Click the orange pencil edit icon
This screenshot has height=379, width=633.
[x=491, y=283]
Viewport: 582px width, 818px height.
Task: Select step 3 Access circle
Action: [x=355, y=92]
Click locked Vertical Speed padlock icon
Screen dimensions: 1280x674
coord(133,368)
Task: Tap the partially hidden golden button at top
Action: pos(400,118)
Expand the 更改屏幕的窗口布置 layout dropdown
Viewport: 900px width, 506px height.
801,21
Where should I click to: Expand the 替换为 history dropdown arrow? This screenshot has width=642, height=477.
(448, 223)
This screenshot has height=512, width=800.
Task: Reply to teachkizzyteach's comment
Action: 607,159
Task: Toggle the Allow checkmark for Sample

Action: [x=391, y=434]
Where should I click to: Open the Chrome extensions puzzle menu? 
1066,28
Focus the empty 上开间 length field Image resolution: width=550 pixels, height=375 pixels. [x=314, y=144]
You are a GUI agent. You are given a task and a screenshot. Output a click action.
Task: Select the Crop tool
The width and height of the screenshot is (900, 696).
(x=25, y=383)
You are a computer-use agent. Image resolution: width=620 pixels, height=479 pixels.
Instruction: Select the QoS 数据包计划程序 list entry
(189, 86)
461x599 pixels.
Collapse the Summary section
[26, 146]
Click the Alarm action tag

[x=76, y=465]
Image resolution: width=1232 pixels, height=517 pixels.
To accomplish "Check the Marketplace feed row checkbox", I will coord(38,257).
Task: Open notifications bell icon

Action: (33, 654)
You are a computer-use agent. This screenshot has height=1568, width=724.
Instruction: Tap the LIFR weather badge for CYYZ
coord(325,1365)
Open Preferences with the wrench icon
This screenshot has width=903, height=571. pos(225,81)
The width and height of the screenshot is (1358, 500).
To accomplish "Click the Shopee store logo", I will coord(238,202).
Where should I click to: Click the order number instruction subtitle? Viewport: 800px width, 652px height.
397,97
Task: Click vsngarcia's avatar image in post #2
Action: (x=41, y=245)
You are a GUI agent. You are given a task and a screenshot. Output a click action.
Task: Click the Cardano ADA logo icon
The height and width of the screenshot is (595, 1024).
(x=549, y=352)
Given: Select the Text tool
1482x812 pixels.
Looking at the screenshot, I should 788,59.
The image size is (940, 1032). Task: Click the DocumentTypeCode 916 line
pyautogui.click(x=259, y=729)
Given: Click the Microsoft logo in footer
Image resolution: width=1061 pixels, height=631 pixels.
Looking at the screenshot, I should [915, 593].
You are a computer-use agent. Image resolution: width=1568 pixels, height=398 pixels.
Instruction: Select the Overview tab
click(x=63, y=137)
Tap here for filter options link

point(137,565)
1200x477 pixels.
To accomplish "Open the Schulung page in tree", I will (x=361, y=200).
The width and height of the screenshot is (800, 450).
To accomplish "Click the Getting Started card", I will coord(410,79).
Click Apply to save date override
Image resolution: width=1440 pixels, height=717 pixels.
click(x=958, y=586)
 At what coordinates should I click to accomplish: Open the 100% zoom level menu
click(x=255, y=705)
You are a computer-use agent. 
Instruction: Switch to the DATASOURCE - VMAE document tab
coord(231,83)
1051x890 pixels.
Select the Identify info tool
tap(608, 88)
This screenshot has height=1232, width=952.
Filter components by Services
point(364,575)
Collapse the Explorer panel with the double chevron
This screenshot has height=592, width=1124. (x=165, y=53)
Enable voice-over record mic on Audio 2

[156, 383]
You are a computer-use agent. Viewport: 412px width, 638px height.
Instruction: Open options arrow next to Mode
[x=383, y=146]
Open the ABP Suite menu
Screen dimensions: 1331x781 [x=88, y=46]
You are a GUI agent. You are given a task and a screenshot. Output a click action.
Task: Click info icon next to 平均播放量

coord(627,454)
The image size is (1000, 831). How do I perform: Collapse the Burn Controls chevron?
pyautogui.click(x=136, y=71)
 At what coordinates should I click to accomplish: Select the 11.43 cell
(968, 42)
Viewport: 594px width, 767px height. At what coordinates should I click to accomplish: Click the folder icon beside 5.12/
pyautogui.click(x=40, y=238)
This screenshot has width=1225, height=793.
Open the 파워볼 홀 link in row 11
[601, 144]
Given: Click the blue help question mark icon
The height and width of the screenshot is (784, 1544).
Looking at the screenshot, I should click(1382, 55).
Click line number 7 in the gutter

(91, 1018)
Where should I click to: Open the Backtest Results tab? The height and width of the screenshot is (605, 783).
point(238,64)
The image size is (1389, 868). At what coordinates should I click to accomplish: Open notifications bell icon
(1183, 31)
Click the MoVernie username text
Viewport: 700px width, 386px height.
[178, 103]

━━━━━━━━

▸ **Your task**
Copy each line of the listing that carries the word "agent".

▸ **Answer to this problem**
You are a GUI agent. You are given a task and a screenshot. Output a click action.
You are a computer-use agent. Image resolution: width=620 pixels, height=479 pixels.
You are a computer-use agent. This screenshot has height=1568, width=724.
You are a GUI agent. You are given a task and a screenshot. Output a click action.
You are a computer-use agent. Image resolution: width=1568 pixels, height=398 pixels.
You are a computer-use agent. 
You are a computer-use agent. Viewport: 412px width, 638px height.
You are a GUI agent. You are given a task and a screenshot. Output a click action.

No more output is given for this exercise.